Exercise requirements: Copy out the records below without any changes, beginning with the line containing "Given: Open the Clipping Plane tool" and ending with the line containing "point(45,87)", and include both of those lines.
start Record extracts
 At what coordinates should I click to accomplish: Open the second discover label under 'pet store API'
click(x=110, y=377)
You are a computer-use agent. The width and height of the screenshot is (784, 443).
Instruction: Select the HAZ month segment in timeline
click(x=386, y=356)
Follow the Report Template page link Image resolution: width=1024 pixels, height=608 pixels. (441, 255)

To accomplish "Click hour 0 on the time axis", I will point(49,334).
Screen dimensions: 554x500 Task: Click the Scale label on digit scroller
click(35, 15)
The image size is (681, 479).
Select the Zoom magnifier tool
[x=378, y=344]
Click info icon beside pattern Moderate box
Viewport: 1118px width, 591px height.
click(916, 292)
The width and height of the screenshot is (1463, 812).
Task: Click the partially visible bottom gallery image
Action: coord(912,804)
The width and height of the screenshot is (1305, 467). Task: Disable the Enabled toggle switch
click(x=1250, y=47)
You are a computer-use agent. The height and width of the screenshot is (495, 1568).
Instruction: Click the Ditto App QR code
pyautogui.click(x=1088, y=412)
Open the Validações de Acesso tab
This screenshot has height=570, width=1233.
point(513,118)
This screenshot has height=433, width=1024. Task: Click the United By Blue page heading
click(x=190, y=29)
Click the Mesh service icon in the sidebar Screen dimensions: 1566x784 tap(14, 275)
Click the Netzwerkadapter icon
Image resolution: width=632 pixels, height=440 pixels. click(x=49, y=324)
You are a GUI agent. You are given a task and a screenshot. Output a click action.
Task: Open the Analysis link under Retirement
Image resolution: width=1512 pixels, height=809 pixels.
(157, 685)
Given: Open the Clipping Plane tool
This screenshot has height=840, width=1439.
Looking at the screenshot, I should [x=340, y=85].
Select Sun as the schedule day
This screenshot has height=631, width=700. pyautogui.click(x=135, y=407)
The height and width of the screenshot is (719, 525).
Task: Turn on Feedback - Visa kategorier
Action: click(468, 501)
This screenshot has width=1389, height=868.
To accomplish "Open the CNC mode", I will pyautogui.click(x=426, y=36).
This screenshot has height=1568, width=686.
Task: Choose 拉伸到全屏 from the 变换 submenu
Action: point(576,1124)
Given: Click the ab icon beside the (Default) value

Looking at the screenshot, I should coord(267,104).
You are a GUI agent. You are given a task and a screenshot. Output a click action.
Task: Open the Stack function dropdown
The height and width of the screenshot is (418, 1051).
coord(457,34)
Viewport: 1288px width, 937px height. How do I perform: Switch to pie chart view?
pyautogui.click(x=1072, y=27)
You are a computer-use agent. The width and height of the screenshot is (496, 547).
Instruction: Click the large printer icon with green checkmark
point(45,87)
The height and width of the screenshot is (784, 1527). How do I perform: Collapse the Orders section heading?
end Record extracts
Response below:
Given: Open the Clipping Plane tool
This screenshot has height=840, width=1439.
Looking at the screenshot, I should [x=340, y=85].
Select Sun as the schedule day
This screenshot has height=631, width=700. pyautogui.click(x=135, y=407)
The height and width of the screenshot is (719, 525).
Task: Turn on Feedback - Visa kategorier
Action: click(468, 501)
This screenshot has width=1389, height=868.
To accomplish "Open the CNC mode", I will pyautogui.click(x=426, y=36).
This screenshot has height=1568, width=686.
Task: Choose 拉伸到全屏 from the 变换 submenu
Action: point(576,1124)
Given: Click the ab icon beside the (Default) value

Looking at the screenshot, I should coord(267,104).
You are a GUI agent. You are given a task and a screenshot. Output a click action.
Task: Open the Stack function dropdown
The height and width of the screenshot is (418, 1051).
coord(457,34)
Viewport: 1288px width, 937px height. How do I perform: Switch to pie chart view?
pyautogui.click(x=1072, y=27)
You are a computer-use agent. The width and height of the screenshot is (496, 547).
Instruction: Click the large printer icon with green checkmark
point(45,87)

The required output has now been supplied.